The National Association of Manufacturers (NAM) has determined that government regulations have a disproportionate impact on smaller businesses as opposed to larger ones. Their data shows that the average cost per employee of a business to comply with an individual federal regulation is $19,564. But for companies with more than 100 employees, the cost only averages $13,750, whereas, for companies with less than 50 employees, it’s more than double that amount, at $34,671.

Given that nearly all employment gains annually are created by smaller businesses, this helps explain why inflation-adjusted hourly wages for middle-class workers hit a peak of $21.60 in 1978 and are today — 38 years later — unbelievably even lower at $21.45.

It also helps explain why since 1980, the nation’s top one percent of earners — many of whom are employed by the country’s largest corporations, which are affected less by regulatory drag — have more than doubled their inflation-adjusted income in the same timeframe.

In effect, federal regulations act as a tax on workers — a tax that’s both enormous and punitive. Independent estimates of the cost of this “tax” are approximately $2 trillion per year — more than the total amount collected in federal income taxes.

Based on this framing, it would appear that Obama’s latest additions to the Federal Register are an effort nearly identical to Carter’s efforts to gum up the works for then-incoming President Reagan.

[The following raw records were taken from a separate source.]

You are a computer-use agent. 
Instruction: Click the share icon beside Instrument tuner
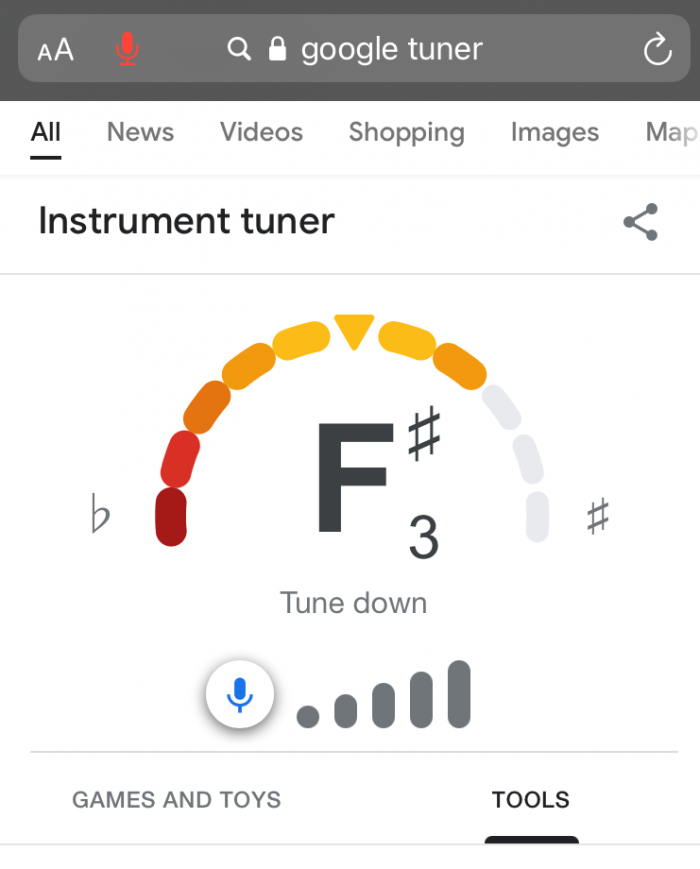(x=640, y=222)
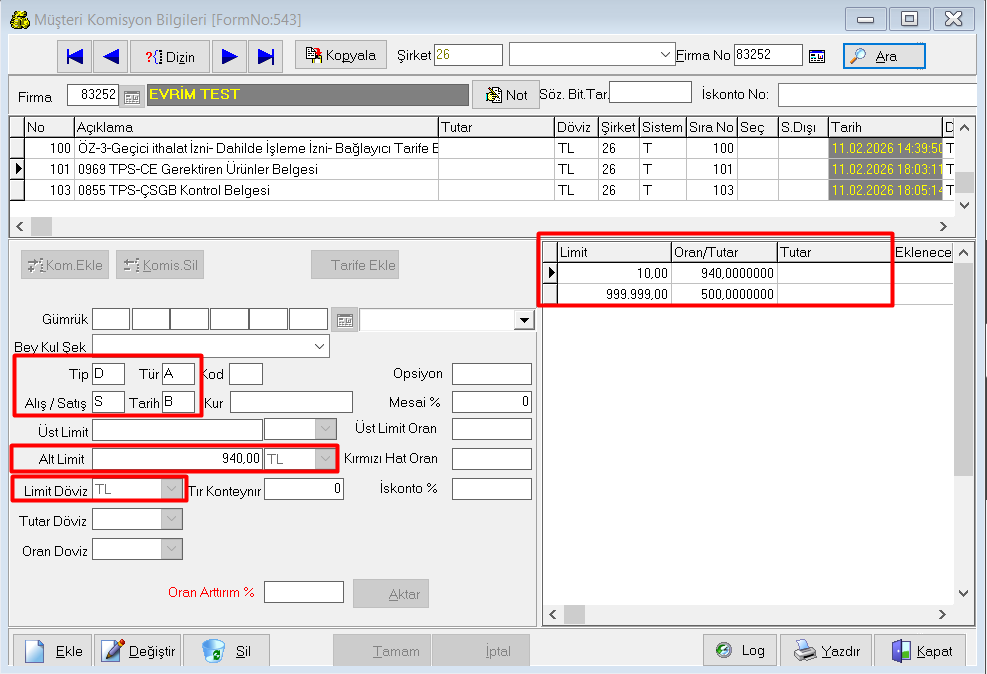Click the Gümrük lookup icon
The image size is (987, 674).
tap(344, 320)
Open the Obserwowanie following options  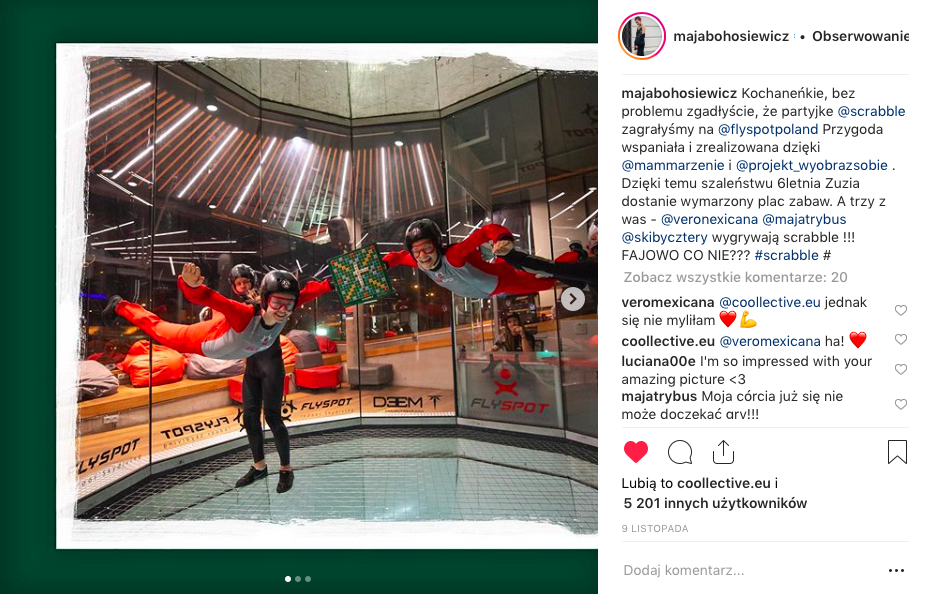coord(860,36)
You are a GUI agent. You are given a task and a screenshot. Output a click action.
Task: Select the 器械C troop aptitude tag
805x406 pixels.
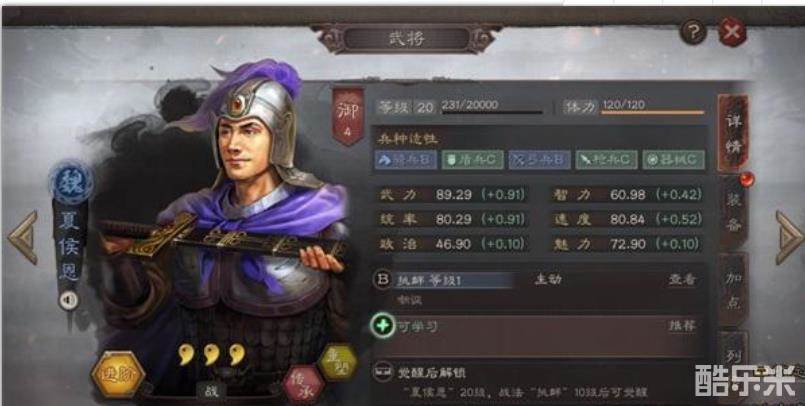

Diane Katz, who publishes the blog “Red Tape Rising” for the conservative Heritage Foundation think tank, estimates that 229 of the major “economically significant” federal regulations that Obama’s administration has issued added $108 billion in real costs annually to the private sector.

Unmeasurable costs such as the loss of economic opportunity and business freedom were even higher. “Given the regulatory zeal of Team Obama, it should not be surprising that economic growth has averaged only 1.4 percent annually over the last seven years,” wrote Katz.

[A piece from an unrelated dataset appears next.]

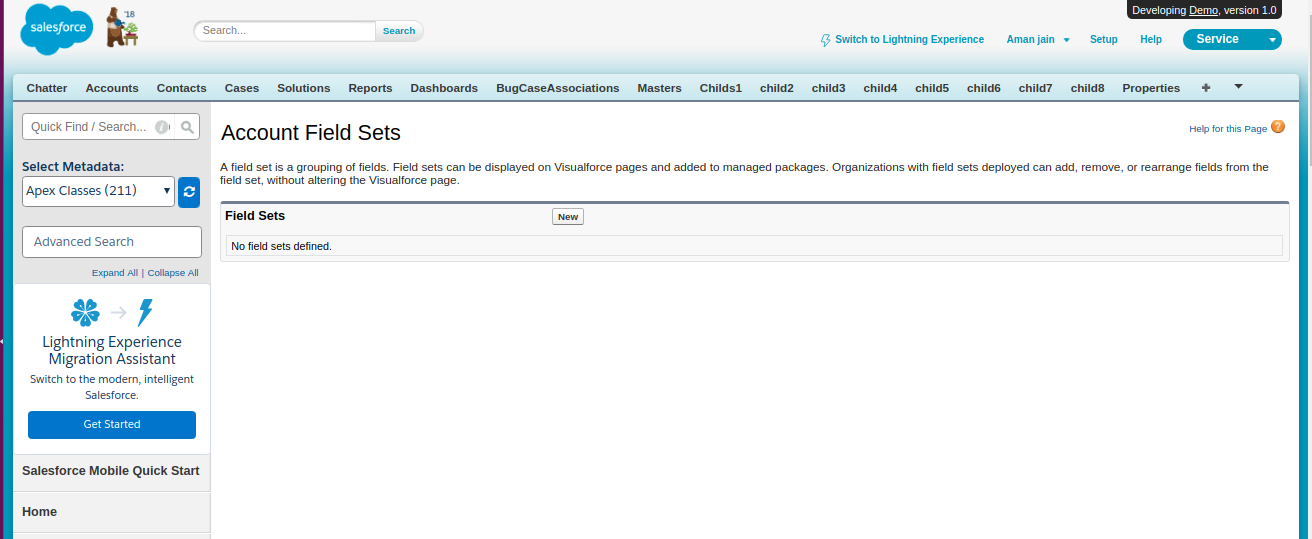Click the blue refresh metadata icon
The image size is (1312, 539).
click(x=189, y=192)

The sources of these regulations are many; there are higher energy rates defined in the Environmental Protection Agency (EPA) Clean Power Plan, higher food prices set by new Food and Drug Administration (FDA) regulations, higher costs for credit for consumers and businesses due to Dodd-Frank financial regulations and higher medical expenses because of Obamacare. There are even increased costs for the Internet due to reduced innovation and investment dictated by “Net Neutrality” rules as mandated by the Federal Communications Commission (FCC).

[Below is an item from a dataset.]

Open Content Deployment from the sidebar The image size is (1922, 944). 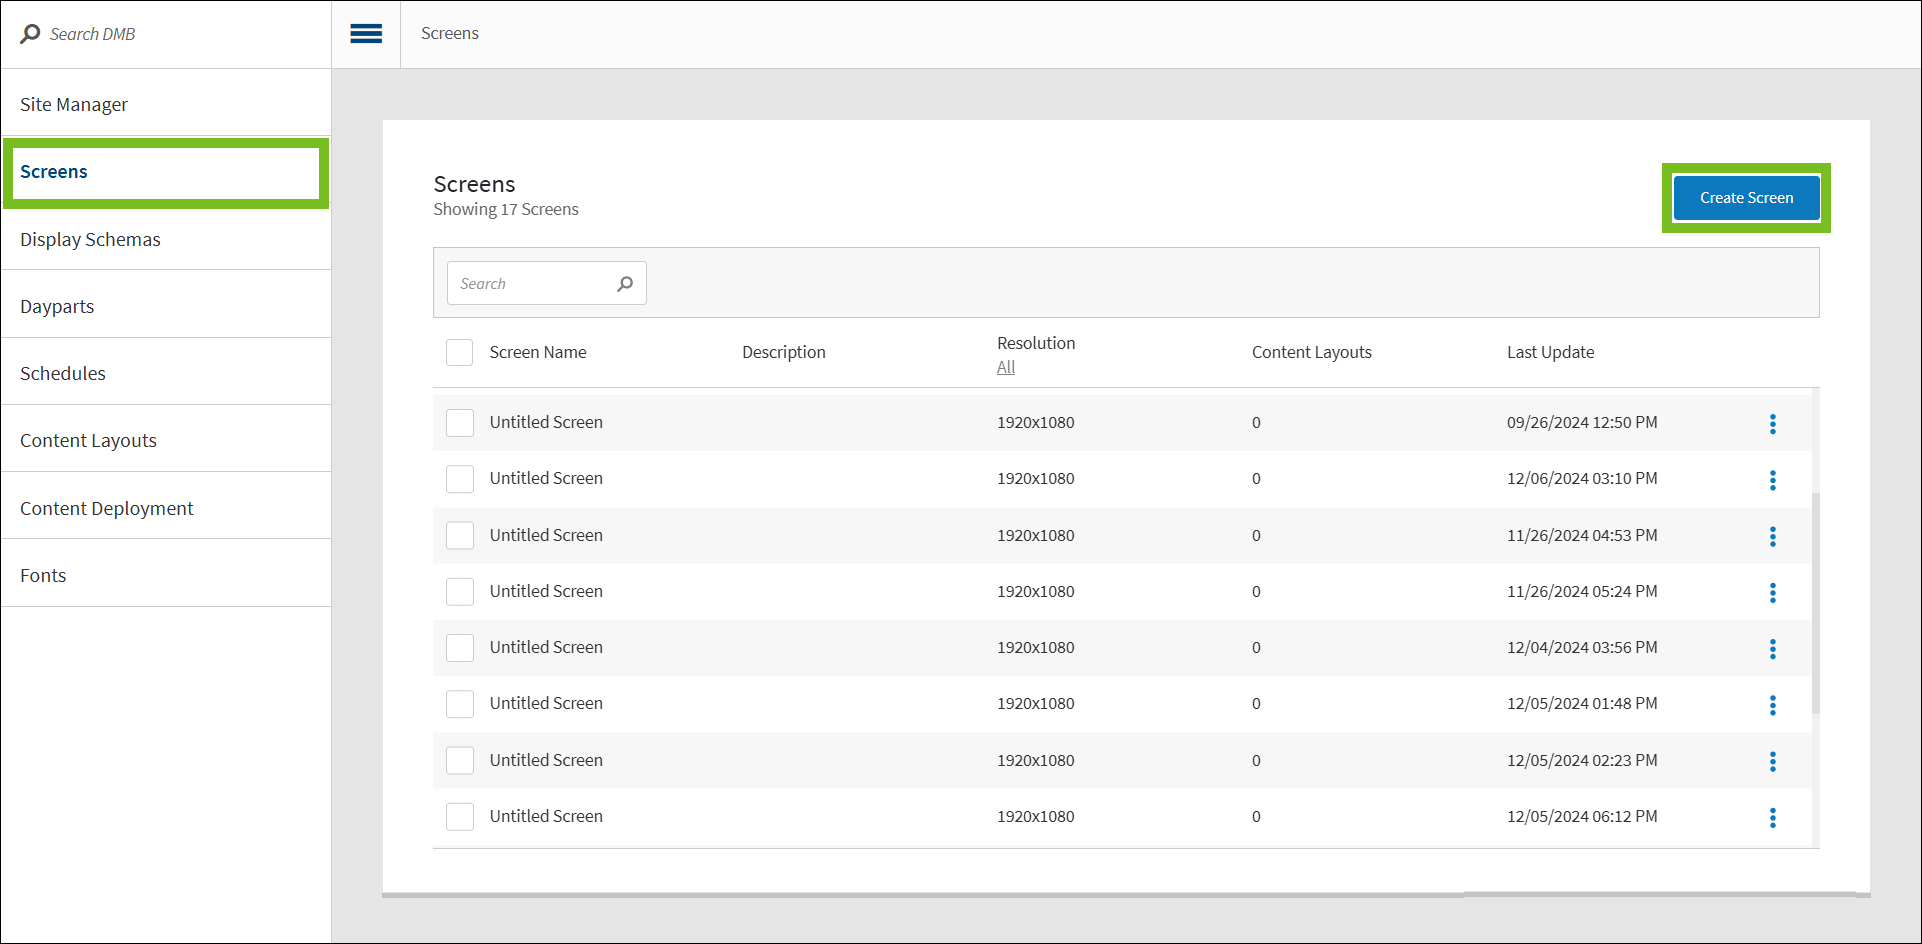pos(107,509)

And of course, accompanying all of these rules is the responsibility for enforcing them. As the number of regulations on the books goes up, so do the related enforcement costs. In 2015, enforcement costs for federal regulations were $57 billion, which is 83 percent higher than the corresponding costs were in 2001. As of last year, there were 277,000 government employees assigned to the enforcement of these rules.

The economic impact of all these regulations has clearly been felt by many people in the country.

For author Katz, the prescriptions for this issue are manifold. She believes that all regulatory legislation should undergo a rigorous impact analysis before it’s voted on in Congress; she also believes that all regulations should obtain specific Congressional approval before they take effect.

Furthermore, Katz believes all regulations should be subject to “sunset” schedules pending their potential renewal and that independent government agencies should be subject to the identical White House regulatory reviews that executive branch agencies are subject to today.

How quickly President-Elect Donald Trump will be able to stem and reverse the tide of this extremely excessive government interference remains to be seen. But clearly, as Reagan had with Carter’s machinations in 1981, Trump has had his work cut out for him by Obama in 2017.